McGuire on Media

Some predictions for sports editors and sports sections

Comments to Associated Press Sports Editors convention

Minneapolis, Mn. June 26, 2008. The comments were made as part of a panel discussion on “What sports sections will look like five years from now.”

Sometimes the plight of other industries help us better understand our own situation.

On Monday I gave a speech to the American Association of Independent News Dealers in Baltimore. One of the independent distributors complained about all the free newspapers springing up in New York and he asked plaintively: “How is somebody like me who SELLS newspapers supposed to make a living?”

His question hit me like a hammer and I said: What’s your verb? Is your verb selling? Is it distributing? Is it serving? I told him to decide what his verb is and then do that well and effectively.

So, when we think about newspaper sports sections five years from now I think it is crucial that you decide what your verb is.

Your sports section was originally conceived when you were THE source of sports news. You had to make some adjustments when TV came along. Now the web has forced you to consider even more radical changes. Sports readers can get what they want, when they want it, from countless sources of sports information. You are no longer the exclusive, exhaustive source of sports information.

I think that means you have to narrow your goals and find the verb that works for your reader audience.

Perhaps the verb is entertain, which would lead you to build a fun, interactive take on sports and especially local sports.

Perhaps your verb is stimulate. If so, you want to stimulate debate by framing the sports arguments, hosting them and helping to resolve them.

Perhaps inform is your verb and you want to attempt to be the comprehensive source of sports information.

Maybe your verb is “buzz,” and you want to be the source of all the insider information on sports.

You might want to make your verb advocate and be the quintessential cheerleader for local sports.

Deciding your verb is crucial, but I also think it is clear your sports section in five years needs to truly integrate online and print. They have to work together and push readers back and forth.

I think online should be the data source, and every possible number, analysis of numbers and statistic should be online.

Counter to the opinion of some people I think print will need to be more literary. I think well written game stories have a future. I think your print sections should feature great writing and great stories and leave the numbers for online.

My premise here is that print will be serving an older audience in five years and newspapers will stop chasing the younger readers. Your efforts to engage younger audiences should be concentrated online.

Another premise I have is that ego coverage of national events is going to have to end and you are going to have to look at partnerships with other newspapers  to provide unique, special coverage to your readers.

That raises an important question about who are your allies and who’s not your ally.

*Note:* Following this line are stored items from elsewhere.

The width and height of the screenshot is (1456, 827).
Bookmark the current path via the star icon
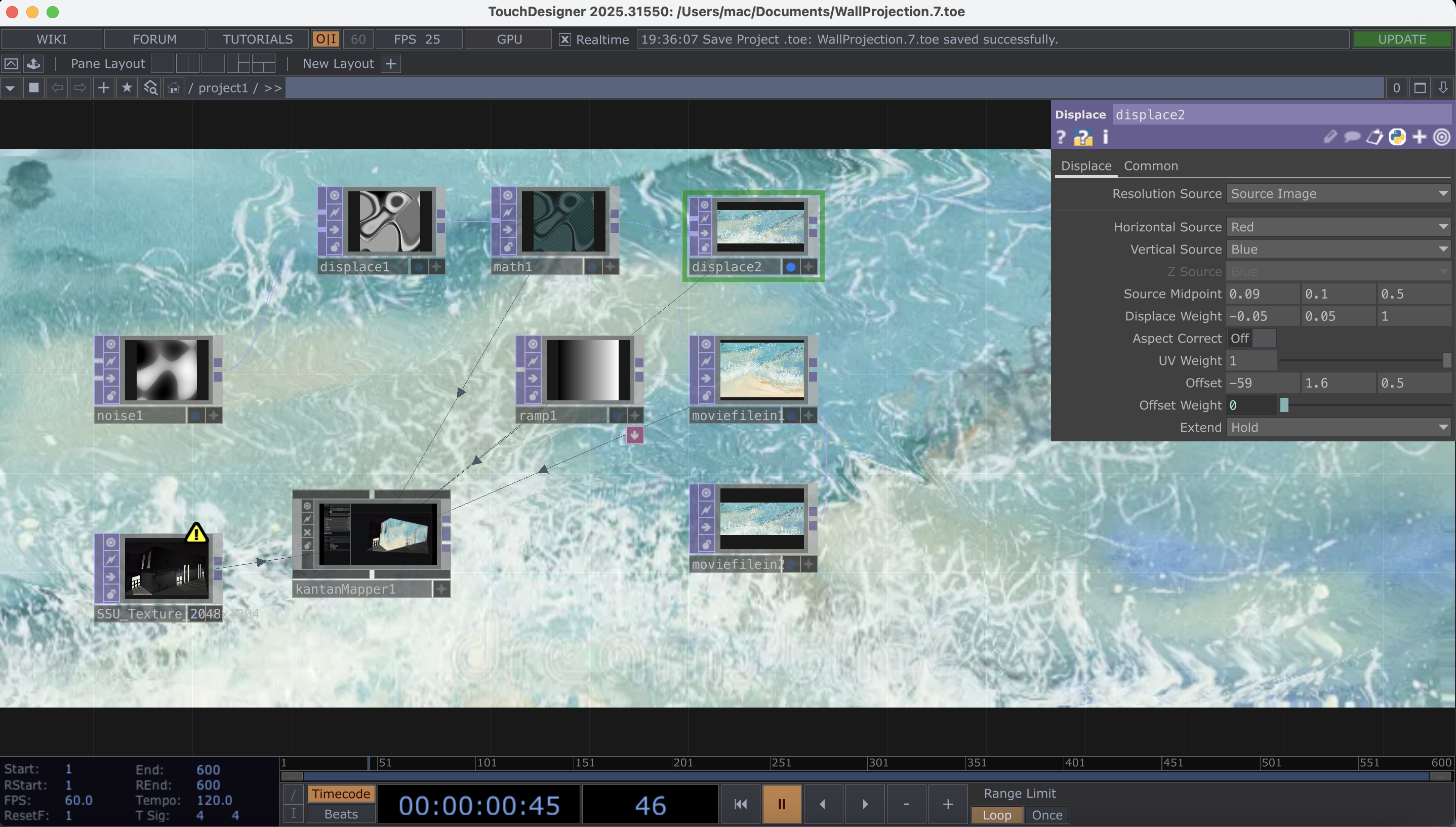pos(127,88)
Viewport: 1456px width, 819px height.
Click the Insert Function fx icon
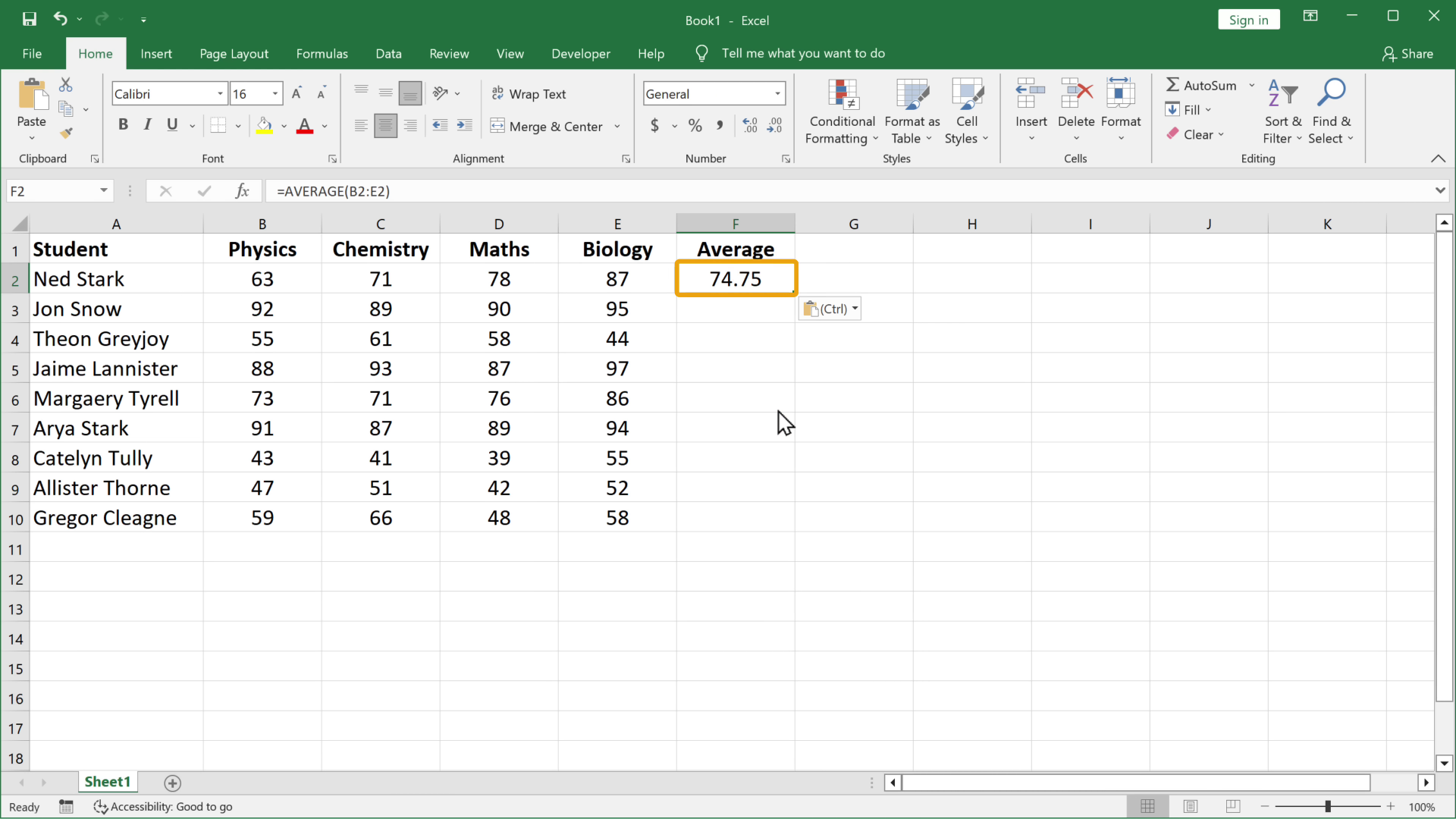[x=242, y=191]
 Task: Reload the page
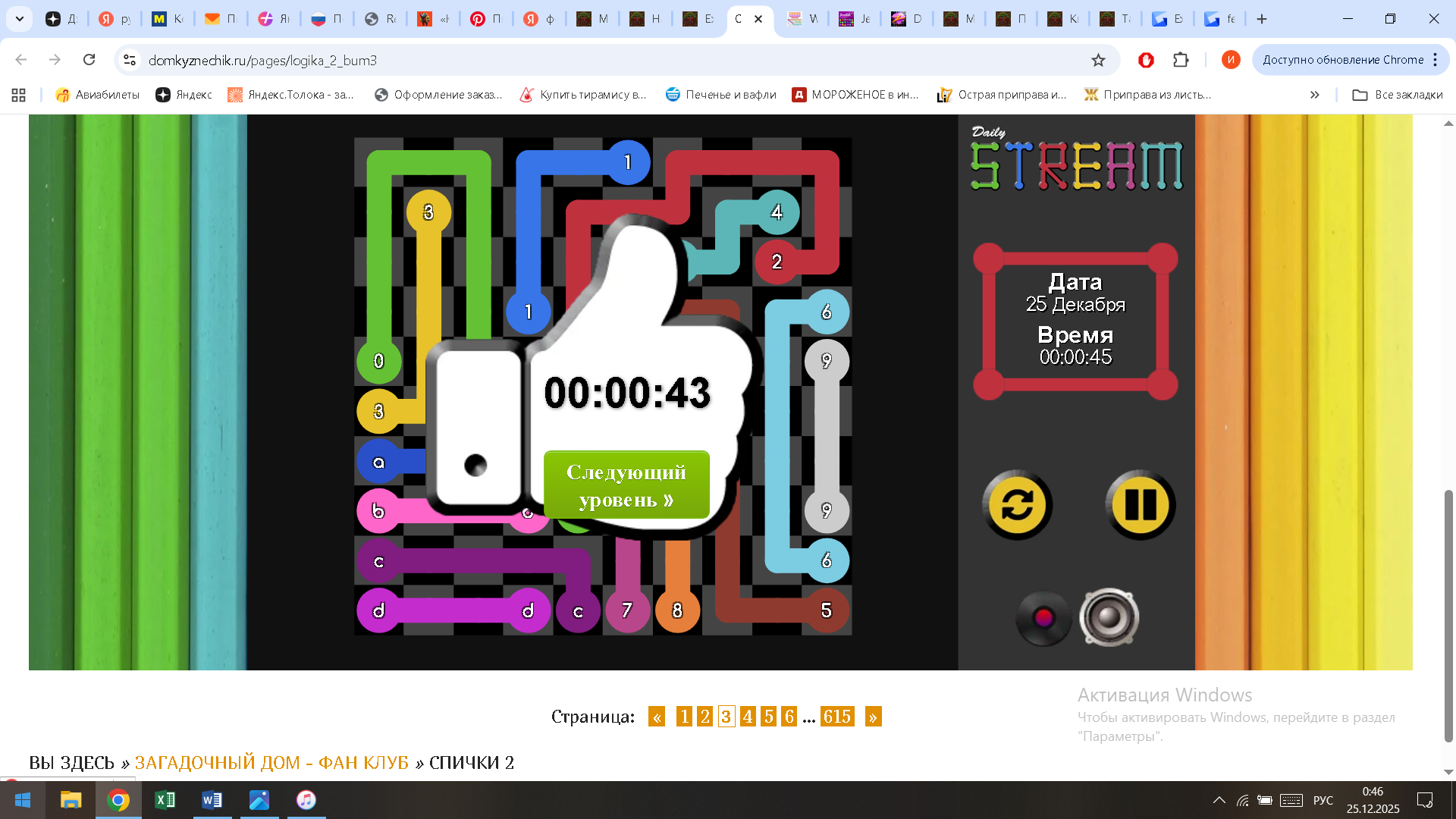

Let me be clear and tough. You are called the Associated Press Sports Editors. Is the AP your very best ally as you move forward or would your better ally be other sports editors and sports sections in this room? I would contend that’s an important question to consider for the future of this organization and for sports sections.

Newspapers are increasingly the “hunted,” and I am convinced newspapers around the country need to consolidate coverage and cooperate in unprecedented ways to compete better in both print and online.

In conclusion, it is clear that the “one size fits all” approach to newspapering is dying. I think the obvious implication of that is that the answer to serving the sports market in Phoenix may be very different than the answer in Minneapolis.

The good news in that is you’ve got a ton of freedom to experiment and play. The bad news is that you cannot stand still without getting run over.